Task details: Look through the records below and collect all lines that hold the string "link".
-*-
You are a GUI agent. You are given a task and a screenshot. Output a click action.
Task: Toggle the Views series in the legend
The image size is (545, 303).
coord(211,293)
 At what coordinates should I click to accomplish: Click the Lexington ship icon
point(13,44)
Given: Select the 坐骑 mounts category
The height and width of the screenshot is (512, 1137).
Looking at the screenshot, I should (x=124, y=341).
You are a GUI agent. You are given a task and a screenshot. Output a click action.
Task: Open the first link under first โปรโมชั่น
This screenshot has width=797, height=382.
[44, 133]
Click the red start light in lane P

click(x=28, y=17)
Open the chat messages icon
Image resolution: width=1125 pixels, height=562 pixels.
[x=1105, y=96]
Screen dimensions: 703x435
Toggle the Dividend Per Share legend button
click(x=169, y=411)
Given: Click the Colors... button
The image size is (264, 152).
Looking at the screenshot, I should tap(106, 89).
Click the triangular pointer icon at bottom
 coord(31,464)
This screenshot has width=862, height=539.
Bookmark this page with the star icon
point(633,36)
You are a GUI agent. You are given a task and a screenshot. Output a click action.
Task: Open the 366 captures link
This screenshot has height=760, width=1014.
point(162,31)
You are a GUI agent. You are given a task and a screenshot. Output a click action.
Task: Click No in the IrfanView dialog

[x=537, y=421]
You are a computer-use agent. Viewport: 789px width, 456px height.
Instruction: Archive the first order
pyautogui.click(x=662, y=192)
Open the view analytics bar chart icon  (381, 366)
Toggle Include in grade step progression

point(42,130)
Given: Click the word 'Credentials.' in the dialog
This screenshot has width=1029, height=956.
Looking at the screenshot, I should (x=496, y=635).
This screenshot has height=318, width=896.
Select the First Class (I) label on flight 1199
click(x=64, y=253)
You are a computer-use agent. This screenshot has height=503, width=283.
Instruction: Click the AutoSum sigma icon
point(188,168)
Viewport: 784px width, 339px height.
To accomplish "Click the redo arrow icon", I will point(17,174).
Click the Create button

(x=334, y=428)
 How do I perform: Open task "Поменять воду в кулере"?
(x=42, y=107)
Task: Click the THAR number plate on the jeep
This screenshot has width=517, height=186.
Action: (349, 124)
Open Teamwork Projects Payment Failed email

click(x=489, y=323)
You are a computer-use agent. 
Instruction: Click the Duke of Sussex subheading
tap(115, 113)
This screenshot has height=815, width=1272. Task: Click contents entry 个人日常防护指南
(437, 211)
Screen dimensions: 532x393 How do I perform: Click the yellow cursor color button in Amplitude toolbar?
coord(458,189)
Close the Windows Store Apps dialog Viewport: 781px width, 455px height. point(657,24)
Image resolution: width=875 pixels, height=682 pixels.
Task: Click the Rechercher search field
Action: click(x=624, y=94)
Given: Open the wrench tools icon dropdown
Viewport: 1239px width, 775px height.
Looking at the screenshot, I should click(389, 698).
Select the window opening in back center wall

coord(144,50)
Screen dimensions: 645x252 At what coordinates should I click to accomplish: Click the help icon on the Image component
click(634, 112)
-*-
Exercise answer:
Task: Open the first link under first โปรโมชั่น
Task: Open the 366 captures link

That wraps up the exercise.